En outre, malgré la réforme de 2007, entrée en vigueur le 1er janvier 2009, et, plus récemment, la loi du 28 décembre 2015 relative à l’adaptation de la société au vieillissement(2), les réclamations concernant les majeurs protégés adressées au défenseur des droits l’ont amené à relever « un certain nombre de difficultés récurrentes ». Celles-ci concernent notamment des contestations de placementsous mesure de protection par le majeur protégé et des problèmes de gestion de la mesure de protection (retard dans le paiement des loyers et des impôts, gestion des comptes bancaires, absences de réponse du juge, contestations du montant des sommes allouées aux majeurs protégés par le curateur ou le tuteur, etc.).
Sur la base de ces constats, l’institution formule une série de « propositions d’amélioration s’agissant notamment des conditions d’exercice de la capacité juridique par la mise en œuvre d’un mécanisme de décision accompagnée et des conditions et modalités d’instruction, de mise en œuvre et de contrôle des mesures de protection ». Au fil du rapport, le défenseur revient, d’abord, sur les engagements internationaux de la France en matière de protection juridique des majeurs vulnérables – et donc, en particulier, la CIDPH, dont il est chargé par le gouvernement de suivre l’application –, avant de détailler les évolutions du régime en vigueur qu’il juge « nécessaires ».

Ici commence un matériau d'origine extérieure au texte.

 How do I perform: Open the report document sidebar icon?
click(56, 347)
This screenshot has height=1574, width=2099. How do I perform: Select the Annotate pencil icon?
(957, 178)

Le premier axe de ses préconisations vise à « passer d’un système de prise de décisions substitutive (type tutelle), dans lequel la personne est privée de sa capacité juridique, à un système de prise de décisions assistée », donnant la priorité à la volonté et aux préférences de la personne, en application de l’article 12 de la CIDPH. Le rapport insiste, entre autres, sur la nécessité de rappeler la réglementation applicable « pour favoriser la pratique du mandat de représentation (différent du mandat de protection future) et rappeler les devoirs d’assistance et de représentation entre époux ». Et recommande d’assouplir les conditions de prononcé d’une mesure d’accompagnement judiciaire, de promouvoir « le recours à la sauvegarde de justice comme mesure autonome » ou encore « d’étendre la mesure d’habilitation familiale aux majeurs ayant besoin d’une assistance temporaire dans la gestion de leur patrimoine ». En outre, « afin de sécuriser le mandat de protection future, le défenseur des droits est favorable au mandat notarié », en menant cependant une réflexion sur les coûts ainsi engagés. Il préconise aussi de promouvoir ce type de mandat auprès des professionnels intervenant auprès des majeurs concernés, en citant les travailleurs sociaux. Parmi ses autres recommandations, plusieurs concernent la reconnaissance des droits fondamentaux des majeurs protégés, comme le droit de vote ou le droit au mariage et autres formes d’unions, le droit de divorcer ou de choisir son lieu de vie.
Le rapport évoque enfin « la situation particulière des majeurs protégés français hébergés dans des établissements situés en Belgique », en proposant notamment, pour améliorer leur accès aux droits sociaux, de « prévoir la modification des règles relatives à l’attribution de l’allocation aux adultes handicapés afin que celle-ci ne puisse être refusée aux majeurs sous mesure de curatelle accueillis en établissement médico-social dans un pays limitrophe faute de places en France ».